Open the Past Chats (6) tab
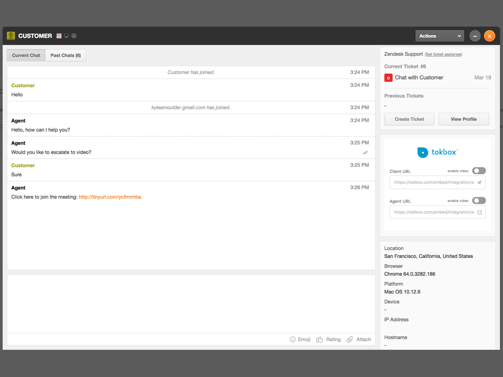503x377 pixels. tap(65, 55)

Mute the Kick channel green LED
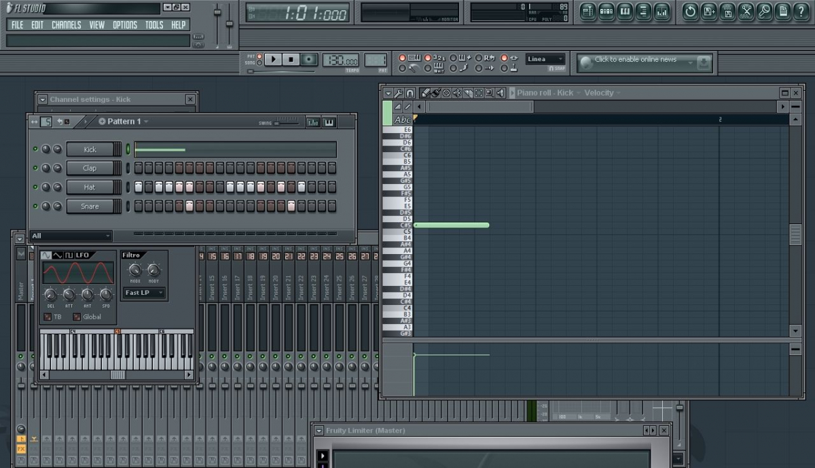tap(35, 149)
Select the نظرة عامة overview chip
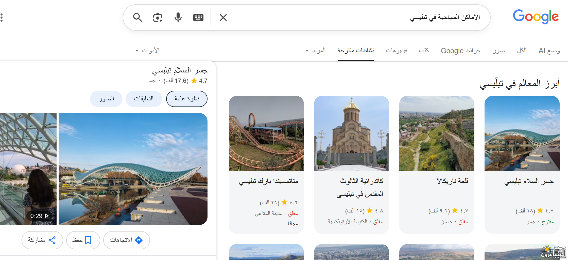Viewport: 568px width, 260px height. [187, 99]
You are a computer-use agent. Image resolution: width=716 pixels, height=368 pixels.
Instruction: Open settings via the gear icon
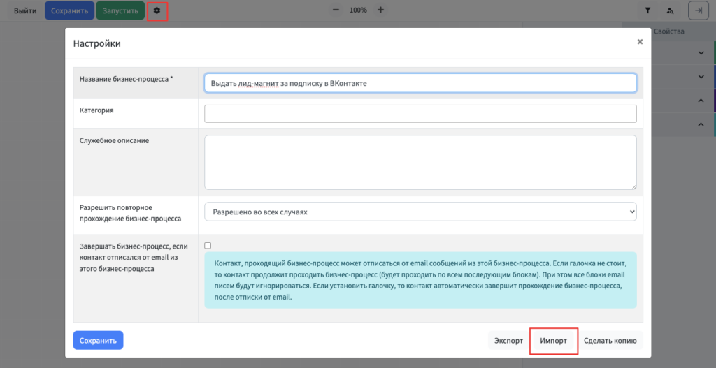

+ + + + + + +

SHORT TASK: Copy out the records from the line containing "You are a computer-use" through the end of the records, both included. Leave the pictures out.

ANSWER TO THIS PROBLEM:
You are a computer-use agent. Image resolution: width=716 pixels, height=368 pixels.
Instruction: Open settings via the gear icon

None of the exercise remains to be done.